Please give again, exactly and only, the stretch of lines from the one containing "This screenshot has height=933, width=1251." to the end of the entries below.

##### LISTED RECORDS #####

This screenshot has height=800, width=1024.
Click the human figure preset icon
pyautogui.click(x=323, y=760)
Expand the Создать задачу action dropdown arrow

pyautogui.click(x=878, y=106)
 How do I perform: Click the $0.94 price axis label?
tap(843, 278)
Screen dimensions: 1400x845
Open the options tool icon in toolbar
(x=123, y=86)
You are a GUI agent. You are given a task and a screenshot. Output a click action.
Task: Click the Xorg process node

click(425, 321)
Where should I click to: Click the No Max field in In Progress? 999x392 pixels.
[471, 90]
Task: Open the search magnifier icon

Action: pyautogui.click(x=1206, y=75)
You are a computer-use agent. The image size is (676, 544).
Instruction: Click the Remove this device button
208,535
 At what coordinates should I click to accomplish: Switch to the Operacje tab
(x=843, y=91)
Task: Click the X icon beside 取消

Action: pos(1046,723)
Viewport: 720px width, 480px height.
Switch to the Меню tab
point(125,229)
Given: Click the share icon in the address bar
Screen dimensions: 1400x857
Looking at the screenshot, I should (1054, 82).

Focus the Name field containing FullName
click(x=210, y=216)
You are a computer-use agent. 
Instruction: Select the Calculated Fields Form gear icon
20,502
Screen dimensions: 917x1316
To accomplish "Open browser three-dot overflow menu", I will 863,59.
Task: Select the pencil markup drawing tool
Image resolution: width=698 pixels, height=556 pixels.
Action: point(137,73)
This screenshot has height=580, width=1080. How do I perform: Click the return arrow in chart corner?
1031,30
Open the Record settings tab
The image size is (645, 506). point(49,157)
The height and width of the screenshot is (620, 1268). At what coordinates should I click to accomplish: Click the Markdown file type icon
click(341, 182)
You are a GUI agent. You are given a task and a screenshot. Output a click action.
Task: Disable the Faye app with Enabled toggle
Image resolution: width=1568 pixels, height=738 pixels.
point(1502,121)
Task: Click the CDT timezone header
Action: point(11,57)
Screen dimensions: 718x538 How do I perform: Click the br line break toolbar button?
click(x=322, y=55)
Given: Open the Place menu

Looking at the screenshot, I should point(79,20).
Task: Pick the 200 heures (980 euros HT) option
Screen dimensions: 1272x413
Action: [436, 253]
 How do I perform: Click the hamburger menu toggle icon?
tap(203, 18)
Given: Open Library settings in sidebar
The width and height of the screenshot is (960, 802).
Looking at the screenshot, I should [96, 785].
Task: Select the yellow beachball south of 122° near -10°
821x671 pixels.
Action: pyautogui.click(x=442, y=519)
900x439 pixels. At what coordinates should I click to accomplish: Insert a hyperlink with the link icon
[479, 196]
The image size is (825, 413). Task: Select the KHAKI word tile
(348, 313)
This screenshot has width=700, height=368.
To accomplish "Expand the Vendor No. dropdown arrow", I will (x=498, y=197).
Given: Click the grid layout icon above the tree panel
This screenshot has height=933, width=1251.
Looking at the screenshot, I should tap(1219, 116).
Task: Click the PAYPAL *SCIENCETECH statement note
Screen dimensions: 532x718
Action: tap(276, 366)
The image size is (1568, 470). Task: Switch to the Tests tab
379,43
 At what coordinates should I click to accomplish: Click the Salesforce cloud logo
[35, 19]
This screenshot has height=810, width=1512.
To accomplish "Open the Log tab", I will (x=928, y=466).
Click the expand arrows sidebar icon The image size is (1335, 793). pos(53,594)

#####

▶ RESULT OF THIS TASK:
This screenshot has height=933, width=1251.
Looking at the screenshot, I should tap(1219, 116).
Task: Click the PAYPAL *SCIENCETECH statement note
Screen dimensions: 532x718
Action: tap(276, 366)
The image size is (1568, 470). Task: Switch to the Tests tab
379,43
 At what coordinates should I click to accomplish: Click the Salesforce cloud logo
[35, 19]
This screenshot has height=810, width=1512.
To accomplish "Open the Log tab", I will (x=928, y=466).
Click the expand arrows sidebar icon The image size is (1335, 793). pos(53,594)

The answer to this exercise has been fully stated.